Rows from a dataset
--- start ---

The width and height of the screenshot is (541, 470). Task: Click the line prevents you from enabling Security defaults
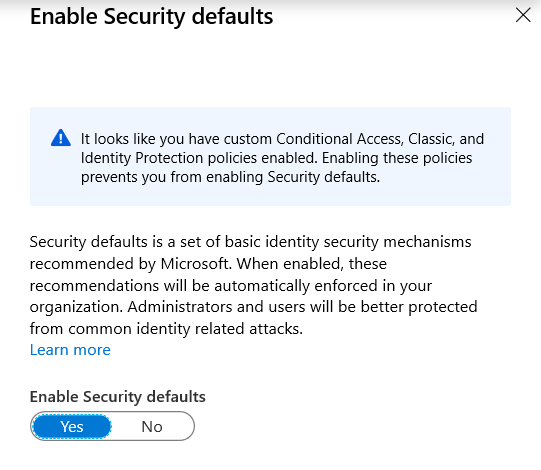[230, 177]
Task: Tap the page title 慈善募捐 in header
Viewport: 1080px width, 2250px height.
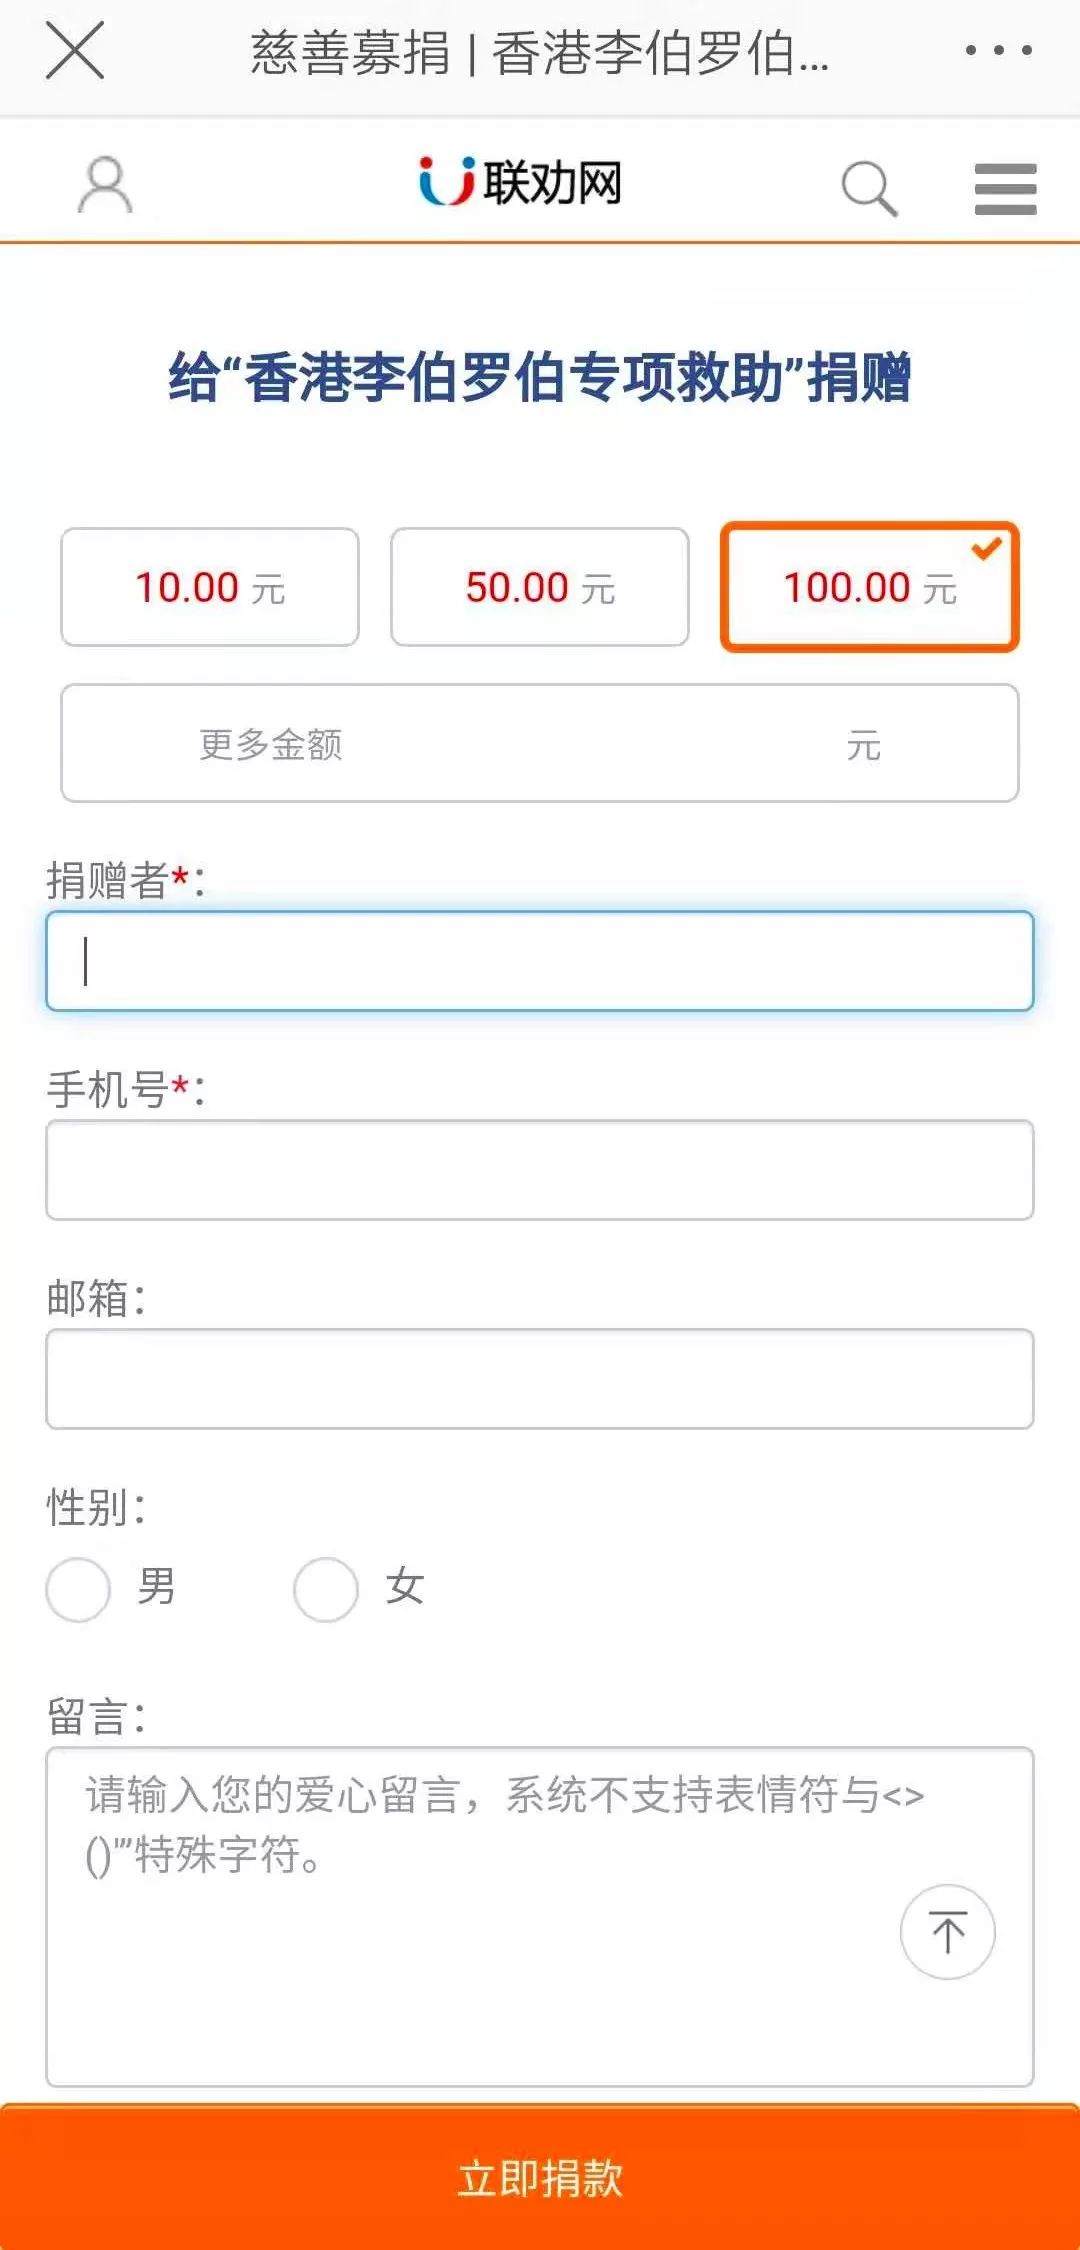Action: point(349,53)
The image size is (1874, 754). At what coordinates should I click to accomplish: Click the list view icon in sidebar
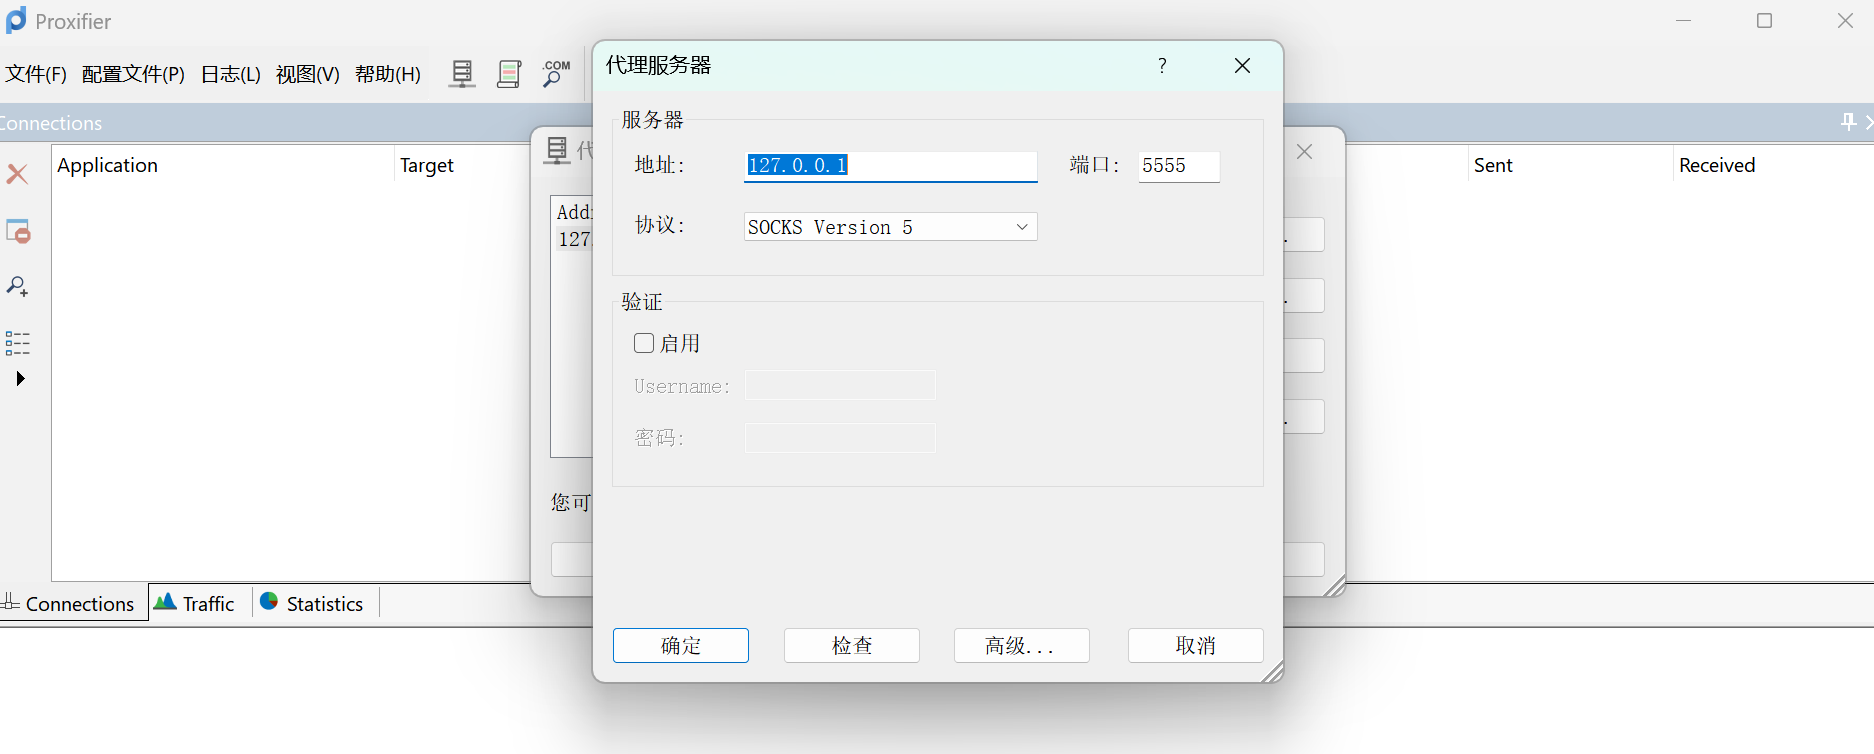tap(18, 343)
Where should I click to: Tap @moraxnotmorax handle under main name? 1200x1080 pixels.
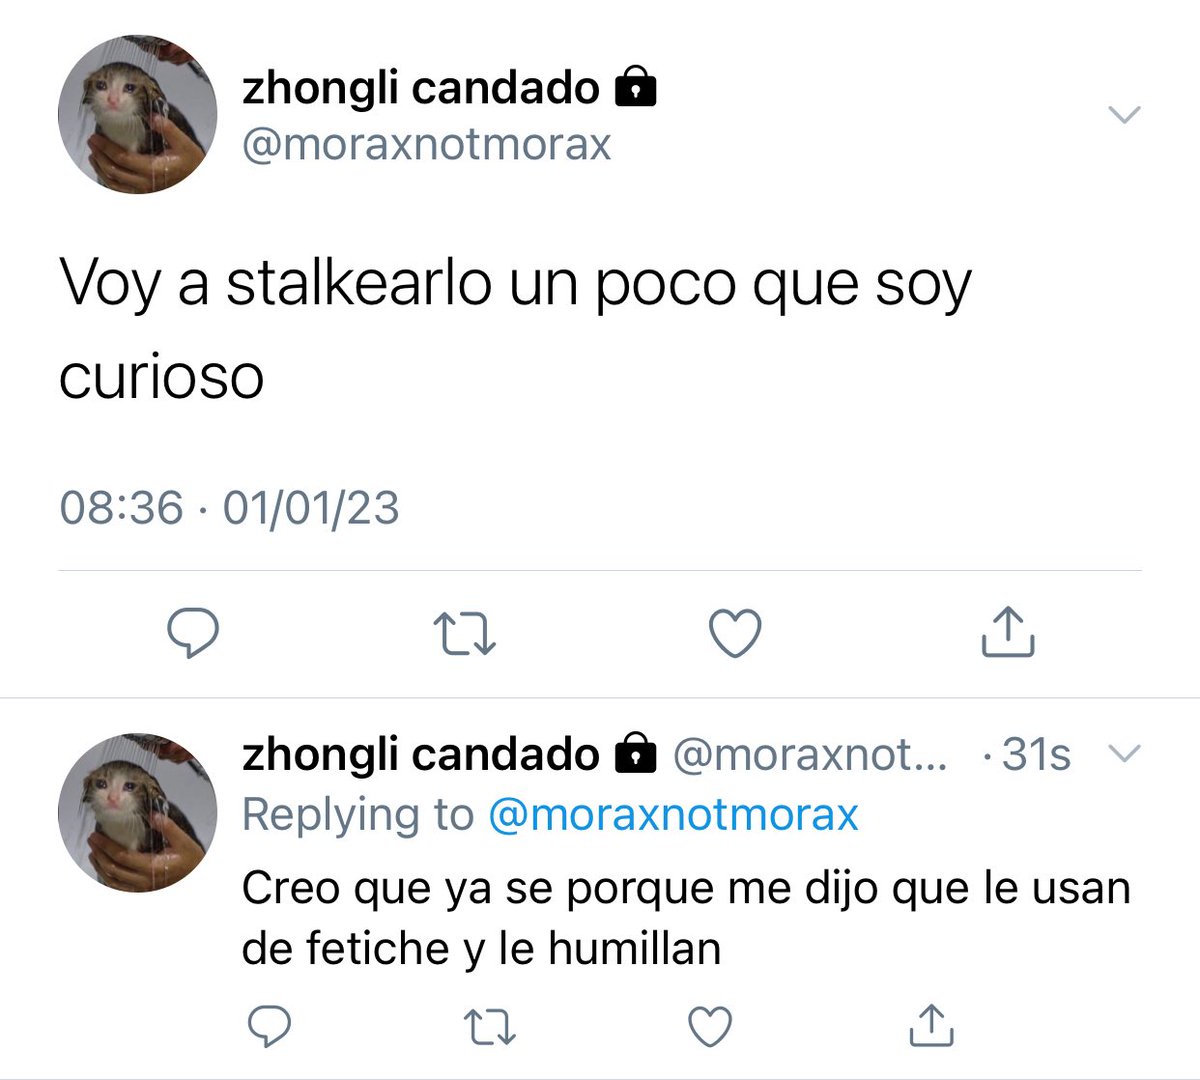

--- end ---

▶ [WHAT YOU NEED TO DO]: Express the lines of all the items above as a JSON list of strings, one string per line, with blank lines omitted. Leave the pictures out of the answer.

▶ [RESULT BELOW]:
[
  "The width and height of the screenshot is (541, 470). Task: Click the line prevents you from enabling Security defaults",
  "[230, 177]",
  "Task: Tap the page title 慈善募捐 in header",
  "Viewport: 1080px width, 2250px height.",
  "Action: point(349,53)",
  "The image size is (1874, 754). At what coordinates should I click to accomplish: Click the list view icon in sidebar",
  "tap(18, 343)",
  "Where should I click to: Tap @moraxnotmorax handle under main name? 1200x1080 pixels."
]